Improve and fix duration calculation and server status

alvarolopez · alvarolopez · commit 0e8cadb162a2 · 2019-07-08T09:01:31.000Z
This change introduces several changes and fixes, namely: - We now use properties for the duration calculation. When creating a record, the durations are calculated using properties, therefore no calculations are needed outside the record. - The duration reported for a server was negative in some cases. This was due to a couple of things. First of all, when some actions are performed on a server (resize, rebuild, evacuate), the server's start time is reset to the action's timestamp. Secondly, the way the nova API handles the changes-since and servers.list() calls and filters was not returing some servers, we now handle this as well. - When we were requesting old records (i.e. a republish) the server's status was set to "complete", however this was wrong, it has to be started. This change requires a complete republishing of all records. Fixes #62 Fixes #61
diff --git a/caso/extract/nova.py b/caso/extract/nova.py
@@ -49,7 +49,11 @@ def _get_glance_client(self, project):
         return glanceclient.client.Client(2, session=session)
 
     def build_record(self, server, vo, images, flavors, users):
+        server_start = self._get_server_start(server)

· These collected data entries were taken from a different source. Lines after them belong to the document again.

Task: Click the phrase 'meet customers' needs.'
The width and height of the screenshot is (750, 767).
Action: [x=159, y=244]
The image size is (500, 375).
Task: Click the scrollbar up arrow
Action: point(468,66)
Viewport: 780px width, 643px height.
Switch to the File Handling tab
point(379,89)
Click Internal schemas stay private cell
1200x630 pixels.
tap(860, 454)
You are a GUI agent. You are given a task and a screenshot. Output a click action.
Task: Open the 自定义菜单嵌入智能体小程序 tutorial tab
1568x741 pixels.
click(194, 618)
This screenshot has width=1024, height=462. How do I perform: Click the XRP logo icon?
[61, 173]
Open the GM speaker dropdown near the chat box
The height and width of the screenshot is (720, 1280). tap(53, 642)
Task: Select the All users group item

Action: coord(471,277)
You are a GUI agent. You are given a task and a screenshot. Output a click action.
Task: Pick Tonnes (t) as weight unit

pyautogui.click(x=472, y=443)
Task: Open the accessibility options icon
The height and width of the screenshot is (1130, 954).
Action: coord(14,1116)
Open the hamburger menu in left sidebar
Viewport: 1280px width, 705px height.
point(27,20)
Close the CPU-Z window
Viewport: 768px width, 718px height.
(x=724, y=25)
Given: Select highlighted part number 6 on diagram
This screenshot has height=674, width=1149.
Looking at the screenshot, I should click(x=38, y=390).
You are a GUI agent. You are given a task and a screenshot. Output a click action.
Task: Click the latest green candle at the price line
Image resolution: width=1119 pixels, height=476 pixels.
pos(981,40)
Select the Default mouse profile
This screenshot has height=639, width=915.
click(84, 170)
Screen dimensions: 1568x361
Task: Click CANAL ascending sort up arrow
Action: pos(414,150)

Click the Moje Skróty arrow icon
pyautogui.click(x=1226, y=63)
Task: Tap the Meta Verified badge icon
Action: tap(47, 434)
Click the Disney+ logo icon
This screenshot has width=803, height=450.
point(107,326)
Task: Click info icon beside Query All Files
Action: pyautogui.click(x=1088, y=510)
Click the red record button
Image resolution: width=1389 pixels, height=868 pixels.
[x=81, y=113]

+        server_end = self._get_server_end(server)
+
         status = self.vm_status(server.status)
+
         image_id = None
         if server.image:
             image = images.get(server.image['id'])
@@ -62,8 +66,12 @@ def build_record(self, server, vo, images, flavors, users):
         if flavor:
             bench_name = flavor["extra"].get(CONF.benchmark_name_key)
             bench_value = flavor["extra"].get(CONF.benchmark_value_key)
+            memory = flavor["ram"]
+            cpu_count = flavor["vcpus"]
+            disk = flavor["disk"] + flavor["OS-FLV-EXT-DATA:ephemeral"]
         else:
             bench_name = bench_value = None
+            memory = cpu_count = disk = None
 
         if not all([bench_name, bench_value]):
             if any([bench_name, bench_value]):
@@ -76,24 +84,40 @@ def build_record(self, server, vo, images, flavors, users):
                           "file or set the correct properties in the "
                           "flavor." % flavor)
 
-        server_start = dateutil.parser.parse(server.created)
-        server_start = server_start.replace(tzinfo=None)
-
         r = record.CloudRecord(server.id,
                                CONF.site_name,
                                server.name,
                                server.user_id,
                                server.tenant_id,
                                vo,
                                start_time=server_start,
+                               end_time=server_end,
                                compute_service=CONF.service_name,
                                status=status,
                                image_id=image_id,
                                user_dn=users.get(server.user_id, None),
                                benchmark_type=bench_name,
-                               benchmark_value=bench_value)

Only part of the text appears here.